Sunday, April 10, 2011

An Inconvenient Conversation

My mother and I talked for around 20 minutes, and basically what we covered was how a lot of people are in denial of climate change and why that is. The hardest thing about addressing it would therefore be first acknowledging that it exists and that it isn't going to stop or go away if we ignore it. Something will have to be done about it, or it will continue to get worse. It may not even be 'global warming' that seems to be so controversial everywhere, the type of deal where people are imagining a picture of the earth being put in a microwave and left to warm. The climate is changing, be it warm, cool, or both and more.
Certain things that go on make this inevitable. Cutting down forests means less oxygen and greater wind strengths around the world, along with sands being able to move it and turn the land into more desert.
One of the things that was in most people's minds about the earth and how it's being treated is something along the lines of; I'm only one small person, and the world is so huge, how can I even have an impact, be it negative or positive? The same feelings are put towards what people feel they can do about the climate change and how to potentially reverse negative effects of it.
One of the points I brought up was kind of an analogy about how when someone wants to get a pet, all of their friends and family warn them to get a plant first and keep it alive for a year. Then move up to a fish, and from there maybe a cat, then a dog, and slowly work their way up to harder pets to care for. The way it worked for us as humans is, we got the earth, and we skipped all the other steps that prepared us for taking care of such responsibilities. Now that we've begun to realize this, we have to figure out a way to reverse some of the harm we've done, and turn it around to where we start taking better care of the earth instead of just using it for our needs and then moving on.

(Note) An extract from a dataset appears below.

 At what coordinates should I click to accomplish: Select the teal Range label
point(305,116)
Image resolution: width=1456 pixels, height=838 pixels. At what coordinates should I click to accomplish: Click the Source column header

My mother feels that just in small cases where people have started growing their own gardens at home or with a community it's making a huge difference. Even by people coming to small realizations that something needs to be done, and taking enough charge of their own situations to start a garden, they're starting with that first step of taking a plant and working their way up to greater responsibility.
The second people realize that they don't have to take on the challenge of fixing everything that's going on in the world, things will start to change, and even if it's just recycling one little bottle cap that you happened to find laying on the ground, hey, it's a start.